_WHAT IS BEING ASKED_: Extract exactly those lines that lie between the start of the material and the line with "Open Tools dropdown for hoststips.com", including both boundary lines and no others.

_DATA FOR THIS TASK_:
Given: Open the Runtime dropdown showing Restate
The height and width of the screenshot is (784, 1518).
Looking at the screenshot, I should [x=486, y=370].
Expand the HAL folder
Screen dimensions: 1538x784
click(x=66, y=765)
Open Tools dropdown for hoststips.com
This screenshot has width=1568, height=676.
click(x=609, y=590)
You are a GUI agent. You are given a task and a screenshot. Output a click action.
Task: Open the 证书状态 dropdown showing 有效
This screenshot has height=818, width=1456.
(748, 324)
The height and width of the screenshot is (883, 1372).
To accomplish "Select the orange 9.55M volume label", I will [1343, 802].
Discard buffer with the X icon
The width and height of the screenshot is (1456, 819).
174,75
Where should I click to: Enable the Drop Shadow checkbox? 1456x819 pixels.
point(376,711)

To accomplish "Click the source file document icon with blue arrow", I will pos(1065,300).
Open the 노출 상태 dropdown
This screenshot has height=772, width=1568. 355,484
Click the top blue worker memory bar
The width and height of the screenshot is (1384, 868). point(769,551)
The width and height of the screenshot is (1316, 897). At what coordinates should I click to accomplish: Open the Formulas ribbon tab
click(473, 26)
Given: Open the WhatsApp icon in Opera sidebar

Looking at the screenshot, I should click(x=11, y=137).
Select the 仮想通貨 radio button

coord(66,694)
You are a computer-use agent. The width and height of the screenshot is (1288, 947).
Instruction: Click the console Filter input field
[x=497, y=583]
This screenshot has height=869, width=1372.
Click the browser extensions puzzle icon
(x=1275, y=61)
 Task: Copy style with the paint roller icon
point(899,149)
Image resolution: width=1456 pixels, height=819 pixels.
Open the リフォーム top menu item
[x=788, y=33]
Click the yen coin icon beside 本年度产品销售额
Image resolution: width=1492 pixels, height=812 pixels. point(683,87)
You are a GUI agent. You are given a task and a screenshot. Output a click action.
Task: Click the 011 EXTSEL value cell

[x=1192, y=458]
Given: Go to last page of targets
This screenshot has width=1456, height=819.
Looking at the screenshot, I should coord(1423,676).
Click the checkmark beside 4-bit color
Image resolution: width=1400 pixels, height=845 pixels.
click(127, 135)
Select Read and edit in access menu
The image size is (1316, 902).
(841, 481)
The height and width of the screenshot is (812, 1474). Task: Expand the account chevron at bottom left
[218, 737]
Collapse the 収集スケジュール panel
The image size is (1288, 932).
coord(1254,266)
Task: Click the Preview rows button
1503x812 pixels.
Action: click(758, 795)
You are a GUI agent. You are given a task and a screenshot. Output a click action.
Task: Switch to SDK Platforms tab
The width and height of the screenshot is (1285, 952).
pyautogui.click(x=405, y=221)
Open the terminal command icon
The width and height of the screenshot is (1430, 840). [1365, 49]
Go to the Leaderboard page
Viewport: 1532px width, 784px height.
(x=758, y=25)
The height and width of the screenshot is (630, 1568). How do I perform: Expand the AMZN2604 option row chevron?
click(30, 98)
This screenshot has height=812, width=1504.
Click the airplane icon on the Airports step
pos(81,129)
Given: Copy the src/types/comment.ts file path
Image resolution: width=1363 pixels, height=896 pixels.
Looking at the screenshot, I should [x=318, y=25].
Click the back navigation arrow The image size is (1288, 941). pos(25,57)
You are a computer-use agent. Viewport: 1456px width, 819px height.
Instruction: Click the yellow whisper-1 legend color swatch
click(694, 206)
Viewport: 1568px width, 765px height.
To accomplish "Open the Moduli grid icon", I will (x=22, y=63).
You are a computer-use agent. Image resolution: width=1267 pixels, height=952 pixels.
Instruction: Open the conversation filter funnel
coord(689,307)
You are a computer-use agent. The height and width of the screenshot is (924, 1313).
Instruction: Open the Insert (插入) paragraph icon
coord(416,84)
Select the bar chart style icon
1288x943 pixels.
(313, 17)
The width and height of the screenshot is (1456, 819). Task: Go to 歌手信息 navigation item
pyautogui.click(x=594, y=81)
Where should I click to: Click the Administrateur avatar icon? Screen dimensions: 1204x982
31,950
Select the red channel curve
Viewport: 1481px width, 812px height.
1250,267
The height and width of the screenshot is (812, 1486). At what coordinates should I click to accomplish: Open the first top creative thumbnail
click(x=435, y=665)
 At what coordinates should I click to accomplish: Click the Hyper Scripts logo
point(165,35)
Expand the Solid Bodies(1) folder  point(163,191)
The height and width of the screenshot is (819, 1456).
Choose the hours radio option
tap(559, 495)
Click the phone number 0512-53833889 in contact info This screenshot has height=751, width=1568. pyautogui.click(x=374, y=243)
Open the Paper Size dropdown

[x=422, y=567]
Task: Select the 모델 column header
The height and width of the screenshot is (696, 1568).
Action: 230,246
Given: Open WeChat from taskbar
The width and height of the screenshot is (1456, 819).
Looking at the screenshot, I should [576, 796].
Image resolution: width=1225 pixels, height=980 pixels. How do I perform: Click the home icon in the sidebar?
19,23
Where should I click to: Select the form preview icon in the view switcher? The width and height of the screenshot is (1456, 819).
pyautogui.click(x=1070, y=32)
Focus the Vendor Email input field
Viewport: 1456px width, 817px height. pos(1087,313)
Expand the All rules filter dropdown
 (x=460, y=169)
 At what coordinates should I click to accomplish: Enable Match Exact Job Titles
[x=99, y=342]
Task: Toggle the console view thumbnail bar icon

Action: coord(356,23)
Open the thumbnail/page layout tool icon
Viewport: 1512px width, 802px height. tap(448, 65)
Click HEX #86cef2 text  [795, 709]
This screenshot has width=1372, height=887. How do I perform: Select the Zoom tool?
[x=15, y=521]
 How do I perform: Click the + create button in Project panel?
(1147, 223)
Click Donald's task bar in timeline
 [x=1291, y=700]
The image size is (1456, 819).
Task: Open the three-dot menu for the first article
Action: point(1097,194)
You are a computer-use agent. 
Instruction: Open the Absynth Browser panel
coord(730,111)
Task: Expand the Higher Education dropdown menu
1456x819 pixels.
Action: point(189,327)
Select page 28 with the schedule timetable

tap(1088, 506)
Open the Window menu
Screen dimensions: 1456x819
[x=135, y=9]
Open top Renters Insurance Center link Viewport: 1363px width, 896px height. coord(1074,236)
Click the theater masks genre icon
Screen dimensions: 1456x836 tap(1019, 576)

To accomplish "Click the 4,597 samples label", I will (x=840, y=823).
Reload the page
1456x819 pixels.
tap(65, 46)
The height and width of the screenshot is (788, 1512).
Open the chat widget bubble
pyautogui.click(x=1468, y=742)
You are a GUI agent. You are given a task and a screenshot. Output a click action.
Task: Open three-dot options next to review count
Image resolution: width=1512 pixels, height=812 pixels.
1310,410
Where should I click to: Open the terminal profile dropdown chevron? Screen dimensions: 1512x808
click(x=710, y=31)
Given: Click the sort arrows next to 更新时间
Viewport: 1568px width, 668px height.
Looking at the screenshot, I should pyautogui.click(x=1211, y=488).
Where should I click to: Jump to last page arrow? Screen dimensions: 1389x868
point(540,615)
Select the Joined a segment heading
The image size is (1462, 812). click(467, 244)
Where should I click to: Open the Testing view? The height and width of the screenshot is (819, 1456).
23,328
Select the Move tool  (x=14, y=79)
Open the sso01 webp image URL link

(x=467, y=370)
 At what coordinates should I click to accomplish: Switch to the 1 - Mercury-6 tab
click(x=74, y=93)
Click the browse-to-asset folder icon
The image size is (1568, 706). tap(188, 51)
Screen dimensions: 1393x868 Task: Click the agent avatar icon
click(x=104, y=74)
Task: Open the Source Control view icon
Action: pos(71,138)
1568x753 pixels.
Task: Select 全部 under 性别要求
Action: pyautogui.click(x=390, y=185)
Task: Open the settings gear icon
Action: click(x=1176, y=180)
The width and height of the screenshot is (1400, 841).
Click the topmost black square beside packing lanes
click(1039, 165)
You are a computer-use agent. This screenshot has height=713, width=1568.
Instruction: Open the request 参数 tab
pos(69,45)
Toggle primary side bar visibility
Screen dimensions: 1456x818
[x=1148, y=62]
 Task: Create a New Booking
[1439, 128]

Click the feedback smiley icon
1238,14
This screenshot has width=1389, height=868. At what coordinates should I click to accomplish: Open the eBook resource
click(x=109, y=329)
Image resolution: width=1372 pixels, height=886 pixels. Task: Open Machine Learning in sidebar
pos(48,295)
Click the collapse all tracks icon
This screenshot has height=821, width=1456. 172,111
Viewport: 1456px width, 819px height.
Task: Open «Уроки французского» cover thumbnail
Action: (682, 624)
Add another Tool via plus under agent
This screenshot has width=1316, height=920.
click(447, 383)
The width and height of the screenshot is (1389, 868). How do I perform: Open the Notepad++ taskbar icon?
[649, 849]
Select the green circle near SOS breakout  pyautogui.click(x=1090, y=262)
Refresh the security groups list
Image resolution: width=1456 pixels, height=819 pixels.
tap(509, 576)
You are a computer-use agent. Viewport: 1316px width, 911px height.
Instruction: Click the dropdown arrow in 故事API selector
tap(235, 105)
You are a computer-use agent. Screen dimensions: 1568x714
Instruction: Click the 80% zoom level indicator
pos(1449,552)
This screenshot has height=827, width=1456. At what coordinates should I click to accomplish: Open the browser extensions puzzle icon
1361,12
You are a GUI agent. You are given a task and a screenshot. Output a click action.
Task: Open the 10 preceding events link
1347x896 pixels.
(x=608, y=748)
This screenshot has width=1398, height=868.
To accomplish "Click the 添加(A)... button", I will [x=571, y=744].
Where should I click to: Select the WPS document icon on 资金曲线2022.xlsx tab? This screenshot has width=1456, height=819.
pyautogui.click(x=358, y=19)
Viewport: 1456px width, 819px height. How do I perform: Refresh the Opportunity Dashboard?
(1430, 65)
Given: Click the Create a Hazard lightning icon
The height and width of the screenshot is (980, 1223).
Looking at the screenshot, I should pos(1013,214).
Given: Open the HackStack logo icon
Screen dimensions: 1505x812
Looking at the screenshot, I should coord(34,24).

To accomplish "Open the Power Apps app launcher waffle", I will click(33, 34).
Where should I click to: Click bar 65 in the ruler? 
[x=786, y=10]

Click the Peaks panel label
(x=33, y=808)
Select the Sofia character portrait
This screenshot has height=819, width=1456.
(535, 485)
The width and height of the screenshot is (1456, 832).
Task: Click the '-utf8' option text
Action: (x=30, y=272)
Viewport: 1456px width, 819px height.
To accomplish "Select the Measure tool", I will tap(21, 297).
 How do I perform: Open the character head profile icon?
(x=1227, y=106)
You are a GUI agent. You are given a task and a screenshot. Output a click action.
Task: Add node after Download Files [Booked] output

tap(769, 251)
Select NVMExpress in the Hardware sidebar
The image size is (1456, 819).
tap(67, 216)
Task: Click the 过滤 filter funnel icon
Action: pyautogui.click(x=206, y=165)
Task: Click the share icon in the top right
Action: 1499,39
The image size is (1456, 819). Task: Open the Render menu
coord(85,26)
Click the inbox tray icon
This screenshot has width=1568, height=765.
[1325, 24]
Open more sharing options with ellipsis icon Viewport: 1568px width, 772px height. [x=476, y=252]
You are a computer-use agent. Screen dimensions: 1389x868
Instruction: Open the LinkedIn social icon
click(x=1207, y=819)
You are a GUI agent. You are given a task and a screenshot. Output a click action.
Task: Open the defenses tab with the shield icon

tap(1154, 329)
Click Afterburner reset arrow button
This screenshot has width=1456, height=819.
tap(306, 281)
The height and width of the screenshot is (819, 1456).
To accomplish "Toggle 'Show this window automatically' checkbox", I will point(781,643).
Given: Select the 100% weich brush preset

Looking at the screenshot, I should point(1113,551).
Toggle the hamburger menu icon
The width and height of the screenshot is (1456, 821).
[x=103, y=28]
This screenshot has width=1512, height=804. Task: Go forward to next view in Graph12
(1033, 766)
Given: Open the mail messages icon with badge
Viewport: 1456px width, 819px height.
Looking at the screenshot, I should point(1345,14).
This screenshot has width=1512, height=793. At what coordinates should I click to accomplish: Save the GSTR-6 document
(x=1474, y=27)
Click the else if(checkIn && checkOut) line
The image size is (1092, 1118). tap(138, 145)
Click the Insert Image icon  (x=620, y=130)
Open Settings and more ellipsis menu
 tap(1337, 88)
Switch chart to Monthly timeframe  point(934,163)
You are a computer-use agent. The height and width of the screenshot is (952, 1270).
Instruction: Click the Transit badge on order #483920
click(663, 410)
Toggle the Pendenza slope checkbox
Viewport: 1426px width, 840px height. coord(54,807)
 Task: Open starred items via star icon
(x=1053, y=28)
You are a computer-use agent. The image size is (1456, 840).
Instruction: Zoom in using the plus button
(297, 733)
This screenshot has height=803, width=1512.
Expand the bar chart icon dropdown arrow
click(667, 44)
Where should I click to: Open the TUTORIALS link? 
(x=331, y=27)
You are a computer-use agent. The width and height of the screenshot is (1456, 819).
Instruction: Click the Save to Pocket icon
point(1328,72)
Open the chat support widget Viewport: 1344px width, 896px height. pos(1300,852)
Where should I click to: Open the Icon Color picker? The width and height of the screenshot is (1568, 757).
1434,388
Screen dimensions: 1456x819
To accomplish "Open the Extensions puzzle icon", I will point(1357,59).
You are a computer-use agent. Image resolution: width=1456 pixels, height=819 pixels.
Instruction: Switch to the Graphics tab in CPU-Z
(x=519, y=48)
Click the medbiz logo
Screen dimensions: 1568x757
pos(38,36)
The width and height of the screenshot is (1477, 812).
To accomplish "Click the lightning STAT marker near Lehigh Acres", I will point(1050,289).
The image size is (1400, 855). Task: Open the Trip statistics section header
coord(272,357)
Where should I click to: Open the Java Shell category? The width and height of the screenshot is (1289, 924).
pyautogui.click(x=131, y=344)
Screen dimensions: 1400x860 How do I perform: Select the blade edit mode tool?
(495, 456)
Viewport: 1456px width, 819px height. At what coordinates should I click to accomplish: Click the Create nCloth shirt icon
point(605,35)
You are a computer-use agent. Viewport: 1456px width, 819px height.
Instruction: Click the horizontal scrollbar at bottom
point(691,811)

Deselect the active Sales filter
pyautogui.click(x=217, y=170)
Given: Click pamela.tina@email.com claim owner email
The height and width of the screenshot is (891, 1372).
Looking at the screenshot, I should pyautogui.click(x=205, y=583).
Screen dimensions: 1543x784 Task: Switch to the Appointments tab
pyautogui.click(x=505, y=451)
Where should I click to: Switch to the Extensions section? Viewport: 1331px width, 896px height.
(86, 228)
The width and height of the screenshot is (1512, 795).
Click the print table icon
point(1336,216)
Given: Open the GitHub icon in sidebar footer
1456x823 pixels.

_RESULT FOR THIS TASK_:
Given: Open the Runtime dropdown showing Restate
The height and width of the screenshot is (784, 1518).
Looking at the screenshot, I should [x=486, y=370].
Expand the HAL folder
Screen dimensions: 1538x784
click(x=66, y=765)
Open Tools dropdown for hoststips.com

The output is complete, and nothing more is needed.